### DIRECTIONS FOR THIS TASK
In the copy, keep every word of the data below and none of its pictures.

### THE DATA
—————
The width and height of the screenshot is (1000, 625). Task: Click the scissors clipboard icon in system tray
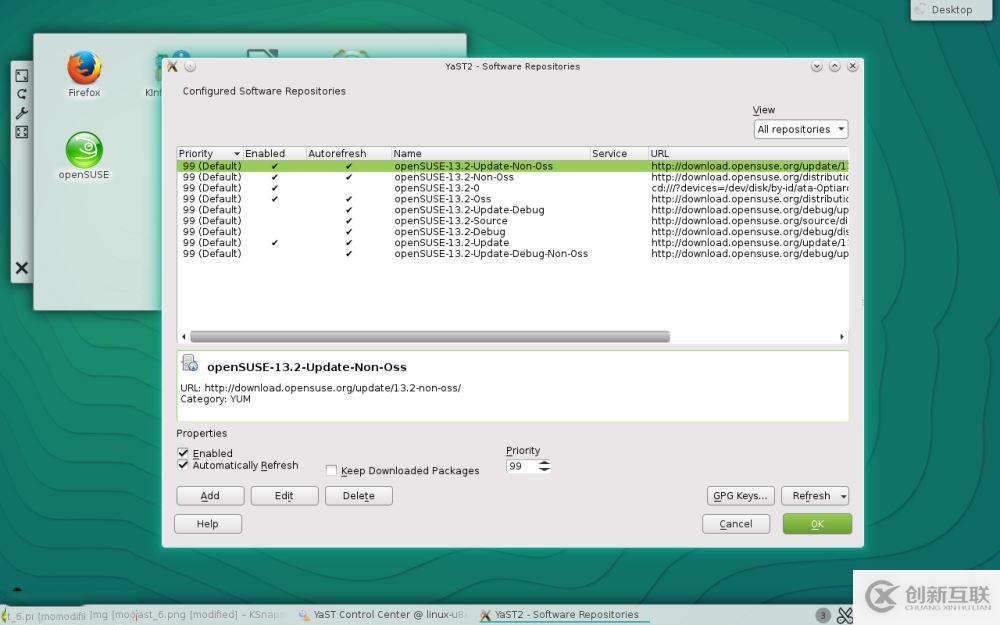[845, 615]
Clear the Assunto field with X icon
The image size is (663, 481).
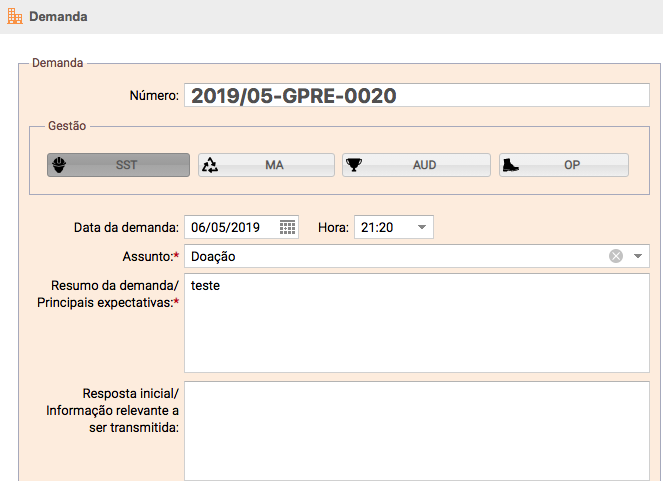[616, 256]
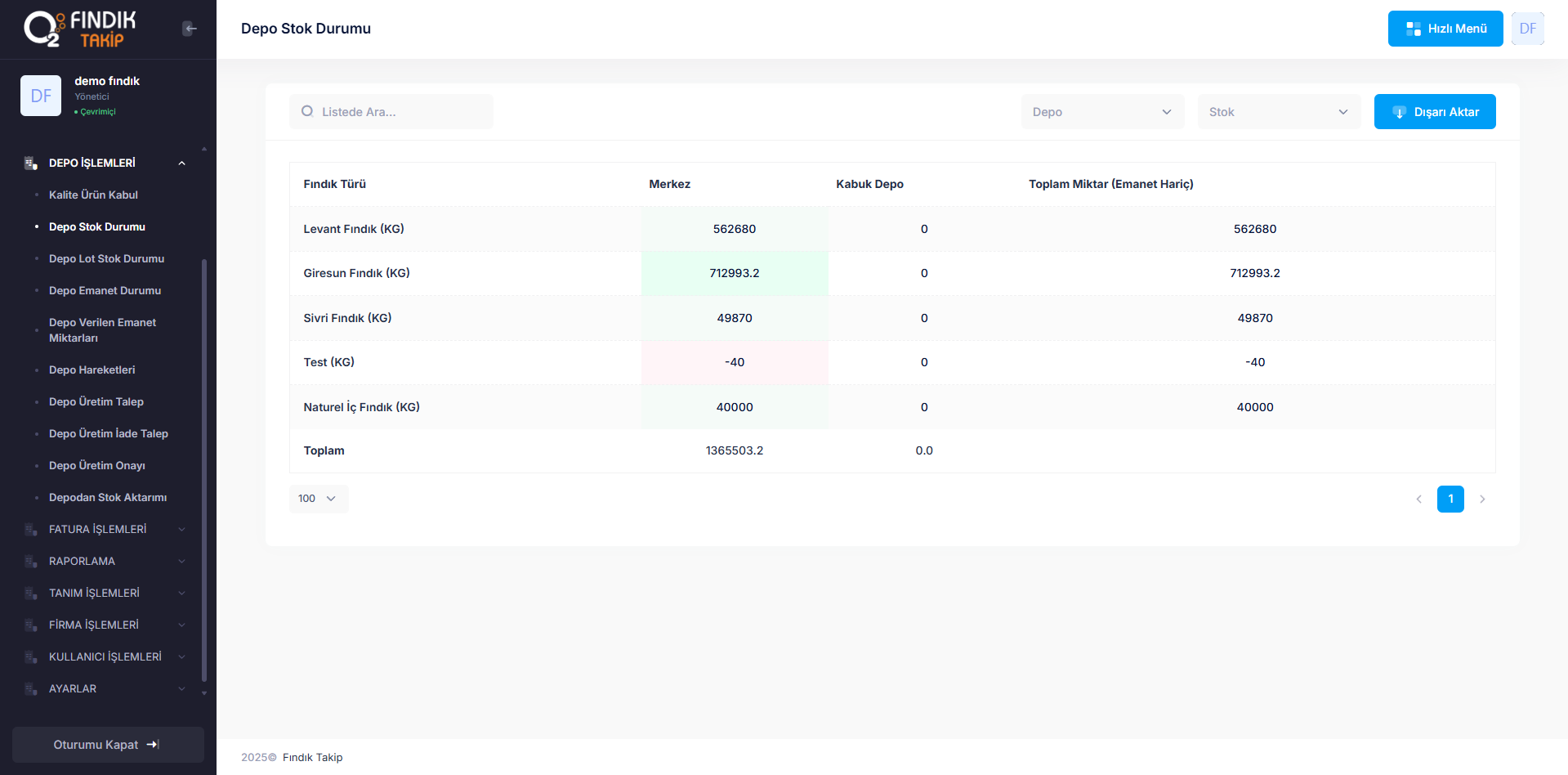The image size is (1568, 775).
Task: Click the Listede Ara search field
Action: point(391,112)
—————
### ANSWER TO THIS EXERCISE
The width and height of the screenshot is (1000, 625). Task: Click the scissors clipboard icon in system tray
[845, 615]
Clear the Assunto field with X icon
The image size is (663, 481).
[616, 256]
The image size is (1568, 775).
Task: Click the Listede Ara search field
Action: point(391,112)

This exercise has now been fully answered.